UNITED STATES

SECURITIES AND EXCHANGE COMMISSION

Washington, D.C. 20549


                                        


FORM 8-K


CURRENT REPORT


Pursuant to Section 13 or 15(d) of the Securities Exchange Act of 1934


Date of Report (Date of earliest event reported): January 21, 2019


GENERAL CANNABIS CORP

 (Exact Name of Registrant as Specified in Charter)


Colorado

000-54457

20-8096131

(State or other jurisdiction

of incorporation)

(Commission File Number)

(I.R.S. Employer Identification Number)


6565 E. Evans Avenue
Denver, Colorado

 

80224

(Address of principal executive offices)

 

(Zip Code)


Registrant’s telephone number, including area code: (303) 759-1300


(Former name or former address, if changed since last report)

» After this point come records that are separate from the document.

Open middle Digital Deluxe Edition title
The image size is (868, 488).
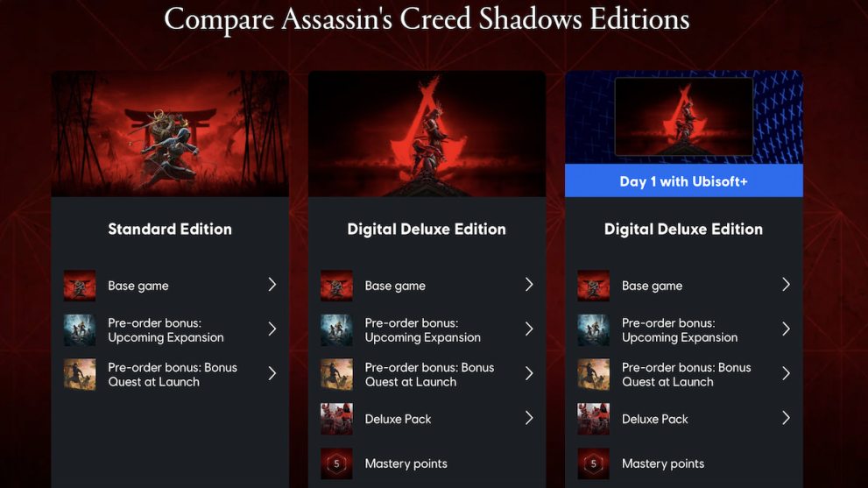coord(427,230)
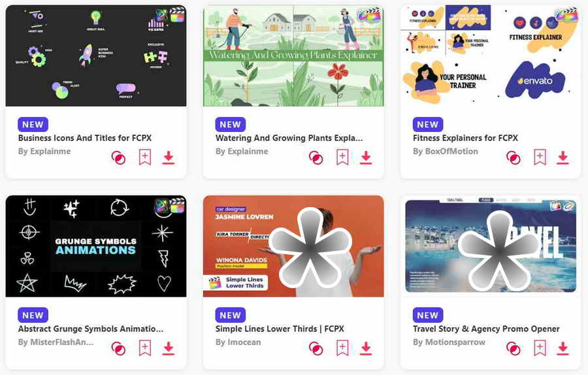588x375 pixels.
Task: Open the Fitness Explainers for FCPX title
Action: 465,138
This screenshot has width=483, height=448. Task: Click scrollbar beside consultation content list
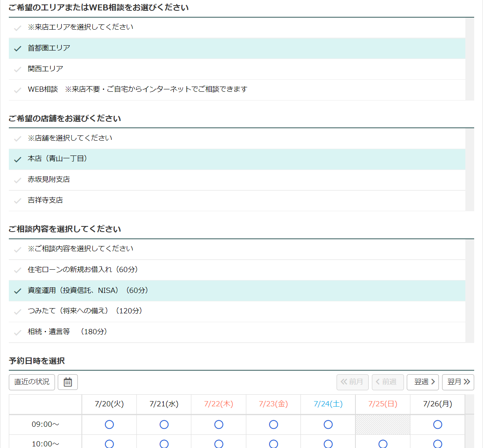click(469, 291)
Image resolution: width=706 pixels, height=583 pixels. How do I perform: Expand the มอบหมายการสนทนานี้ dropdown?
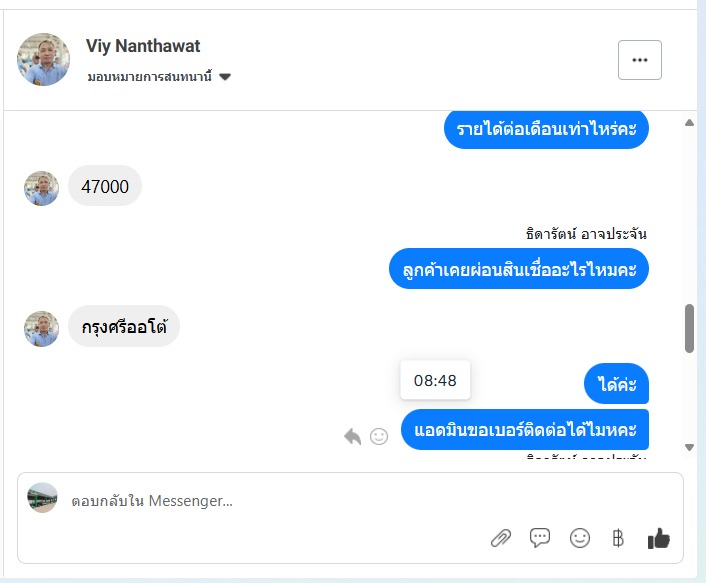click(225, 77)
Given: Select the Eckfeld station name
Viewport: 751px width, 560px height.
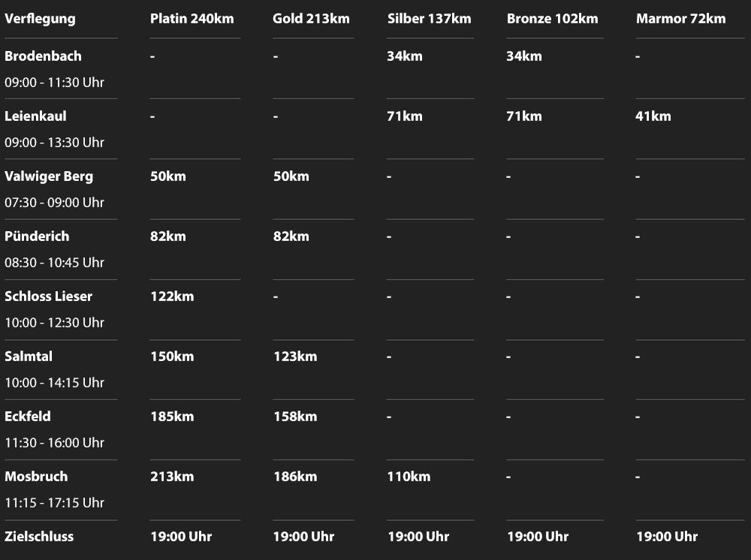Looking at the screenshot, I should (x=28, y=417).
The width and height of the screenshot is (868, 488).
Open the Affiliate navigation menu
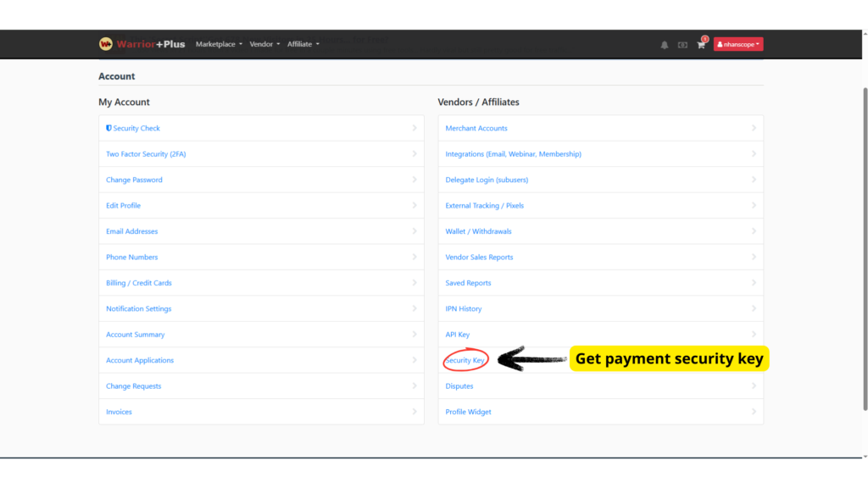pos(303,44)
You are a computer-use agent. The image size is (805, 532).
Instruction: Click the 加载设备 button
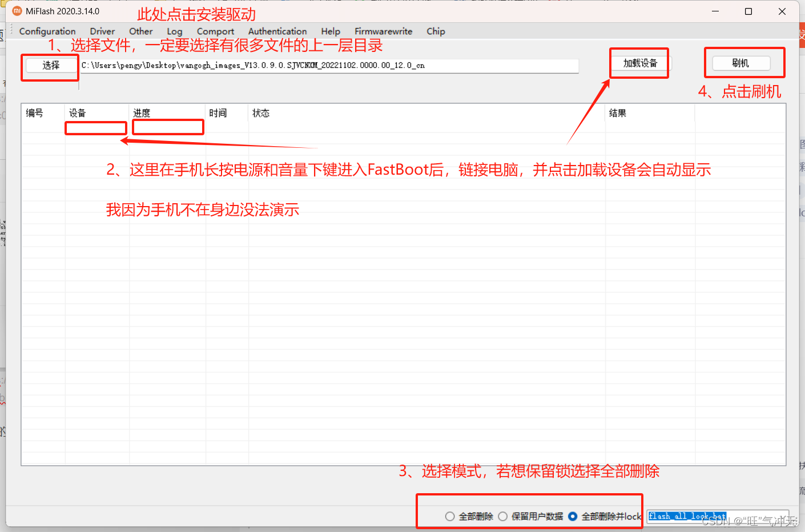(x=639, y=63)
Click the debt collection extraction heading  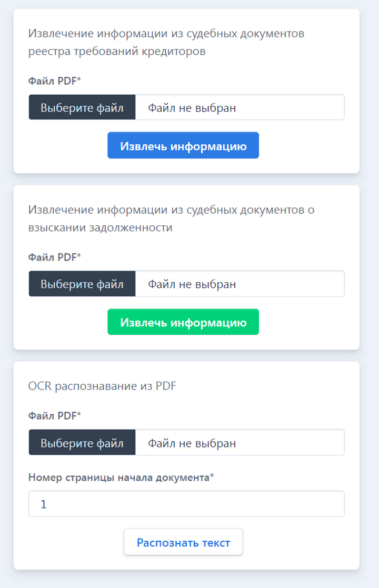tap(171, 219)
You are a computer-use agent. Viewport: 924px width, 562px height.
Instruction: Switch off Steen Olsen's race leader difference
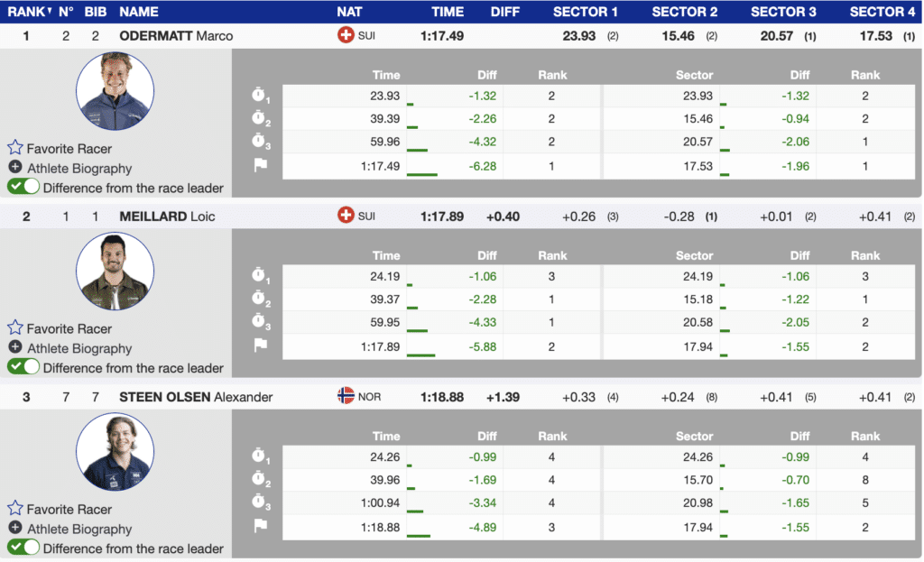(23, 548)
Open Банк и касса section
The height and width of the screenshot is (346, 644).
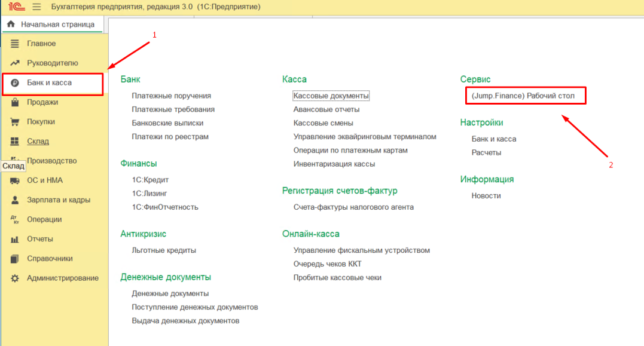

Check the appropriate box below if the Form 8-K is intended to simultaneously satisfy the filing obligation of the Registrant under any of the following provisions:


[_]

Written communications pursuant to Rule 425 under the Securities Act

[_]

Soliciting material pursuant to Rule 14a-12 under the Exchange Act

[_]

Pre-commencement communications pursuant to Rule 14d-2(b) under the Exchange Act

[_]

Pre-commencement communications pursuant to Rule 13e-4(c) under the Exchange Act


Indicate by check mark whether the registrant is an emerging growth company as defined in Rule 405 of the Securities Act of 1933 (§230.405 of this chapter) or Rule 12b-2 of the Securities Exchange Act of 1934 (§240.12b-2 of this chapter).


Emerging Growth Company ¨


If an emerging growth company, indicate by check mark if the registrant has elected not to use the extended transition period for complying with any new or revised financial accounting standards provided pursuant to Section 13(a) of the Exchange Act. ¨





Item 5.02

 

Departure of Directors or Certain Officers; Election of Directors; Appointment of Certain Officers; Compensatory Arrangements of Certain Officers.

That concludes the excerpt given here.